Le rocce si formano oggi con le stesse modalità con cui si sono formate in passato. Secondo

questo principio dell’attualismo, lo studio delle rocce e dei processi petrogenetici ci permette

di ricostruire l’evoluzione geologica di un’area e la storia dell’intero pianeta.

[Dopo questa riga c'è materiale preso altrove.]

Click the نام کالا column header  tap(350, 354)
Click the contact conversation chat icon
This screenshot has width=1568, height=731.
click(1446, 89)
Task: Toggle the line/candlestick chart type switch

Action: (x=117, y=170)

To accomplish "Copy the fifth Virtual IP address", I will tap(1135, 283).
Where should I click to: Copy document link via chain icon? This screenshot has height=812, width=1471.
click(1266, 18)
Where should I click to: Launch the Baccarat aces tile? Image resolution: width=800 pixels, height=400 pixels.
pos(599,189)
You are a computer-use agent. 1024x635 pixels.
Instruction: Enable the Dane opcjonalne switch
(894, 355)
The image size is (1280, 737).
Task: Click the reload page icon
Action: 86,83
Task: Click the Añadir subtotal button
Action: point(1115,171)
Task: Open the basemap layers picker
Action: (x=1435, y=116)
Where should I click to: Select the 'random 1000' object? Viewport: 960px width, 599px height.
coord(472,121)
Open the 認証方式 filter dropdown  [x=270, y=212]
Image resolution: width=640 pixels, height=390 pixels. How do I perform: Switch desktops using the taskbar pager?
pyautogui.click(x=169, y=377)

La gran parte delle masse rocciose che costituisce la porzione corticale della crosta

terrestre non è facilmente riconoscibile in quanto celata da vaste distese d’acqua

come oceani, mari e ghiacci, o da suolo e vegetazione, come sulla terra ferma. Una

volta individuate, però, esse ci appaiono maestose, ferme, immutabili (fig.1). Niente

di più sbagliato! Seppur in maniera impercettibile ai nostri sensi esse si muovono, e i

terremoti ne sono la testimonianza. Se potessimo inoltre ripercorrere in maniera

accelerata la scala geologica del tempo, dalla formazione della Terra ad oggi, le

catene montuose si mostrerebbero tuttaltro che immobili. Come vedremo, le rocce

sono il risultato di grandi eventi geologici, alcuni dei quali apprezzabili anche

dall’uomo come ad esempio la formazione delle rocce ignee effusive. Studiando la

struttura e la composizione di ogni roccia

si potrà ripercorrere il viaggio che l’ha

portata in un determinato posto o il

processo che le ha dato una certa forma,

sia esso un sasso in un fiume o una scala

di marmo in un palazzo.

Discipline come la mineralogia, la

petrografia la geochimica o i giacimenti

minerali si occupano di studiare l’origine

dei minerali e delle rocce.

Figura 1 il gruppo delle Dolomiti

In questa lezione sarà possibile comprendere come i processi fondamentali che

portano alla genesi delle rocce riconducano ad un unico grande ciclo: il ciclo

litogenetico.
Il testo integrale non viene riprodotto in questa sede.